- PROBLEMA PROPOSTO 1
Altere, nos registros, as linhas que vão da linha com "Find the location" até a linha com "This screenshot has height=1484, width=2520.", inclusive, substituindo "particular" por "specific", e apresente só essas linhas com todo o resto inalterado.

- TEXTO DO DOCUMENTO
Aplicação, Interpretação e Integração da Norma Jurídica
Depois que uma lei é criada, ela
vai ser aplicada. Na sua criação, ela é genérica, ela se refere a casos
indefinidos, é o que chamamos tipo na linguagem técnica, é a norma jurídica.
Esta lei fica de certo modo
afastada da realidade, quem irá fazer a ligação entre a norma ou lei e o caso
concreto (o fato) será o Juiz (ou magistrado).
Quando uma pessoa ajuíza uma ação
(qualquer ação) com um problema concreto, é o juiz quem vai analisar este caso
concreto e, de acordo com o tipo, enquadrá-lo em algum conceito normativo, ou
seja, vai encontrar dentro do nosso ordenamento jurídico qual a melhor lei para
o caso. Em outras palavras, qual a norma jurídica que se aplica na resolução da
questão.
Utilizando as palavras da doutrinadora
Maria Helena Diniz:
“Na
determinação do direito que deve prevalecer no caso concreto, o juiz deve verificar
se o direito existe, qual o sentido da norma aplicável e se esta norma aplica-se
ao fato sub judice. Portanto, para a subsunção é necessária uma correta
interpretação para determinar a qualificação jurídica da matéria fática sobre a
qual deve incidir uma norma geral”.[1]
E conforme Carlos Roberto
Gonçalves:
“Quando o fato
é típico e se enquadra perfeitamente no conceito abstrato da norma, dá-se o
fenômeno da subsunção”.[2]
Por vezes pode o juiz se deparar
com casos não previstos nas normas jurídicas ou que, se estão, podem por sua
vez ter alguma imperfeição, na sua redação, alcance ou ambiguidade parecendo
claro num primeiro momento, mas se revelando duvidoso em outro.
Quando um destes casos aparece o
juiz terá que se utilizar da hermenêutica, que vem a ser uma forma de
interpretação das leis, de descobrir o alcance, o sentido da norma jurídica,
trata-se de um estudo dos princípios metodológicos de interpretação e
explicação.

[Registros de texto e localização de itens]
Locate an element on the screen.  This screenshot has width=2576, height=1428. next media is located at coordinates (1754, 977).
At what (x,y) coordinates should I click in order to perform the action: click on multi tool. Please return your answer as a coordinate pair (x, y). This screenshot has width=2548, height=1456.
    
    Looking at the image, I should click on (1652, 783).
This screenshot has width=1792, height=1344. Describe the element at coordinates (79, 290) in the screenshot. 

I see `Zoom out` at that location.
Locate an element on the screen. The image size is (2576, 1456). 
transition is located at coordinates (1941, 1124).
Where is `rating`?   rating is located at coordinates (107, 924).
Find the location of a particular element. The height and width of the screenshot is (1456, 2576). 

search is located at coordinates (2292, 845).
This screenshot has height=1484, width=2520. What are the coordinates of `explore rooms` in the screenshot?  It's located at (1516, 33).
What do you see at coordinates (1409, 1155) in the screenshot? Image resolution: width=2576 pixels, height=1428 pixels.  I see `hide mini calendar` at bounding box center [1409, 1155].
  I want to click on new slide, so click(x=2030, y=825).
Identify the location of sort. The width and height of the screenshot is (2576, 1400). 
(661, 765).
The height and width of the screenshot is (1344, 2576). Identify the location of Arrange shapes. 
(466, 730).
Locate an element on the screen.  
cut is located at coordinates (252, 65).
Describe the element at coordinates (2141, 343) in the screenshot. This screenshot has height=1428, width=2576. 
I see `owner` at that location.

- PROBLEMA PROPOSTO 2
Segundo o texto do documento, quem faz a ligação entre a norma e o caso concreto?

- RESPOSTA ESPERADA 1
Find the location of a specific element. The height and width of the screenshot is (1456, 2576). 

search is located at coordinates (2292, 845).
This screenshot has height=1484, width=2520. What are the coordinates of `explore rooms` in the screenshot?  It's located at (1516, 33).

- RESPOSTA ESPERADA 2
O juiz (ou magistrado).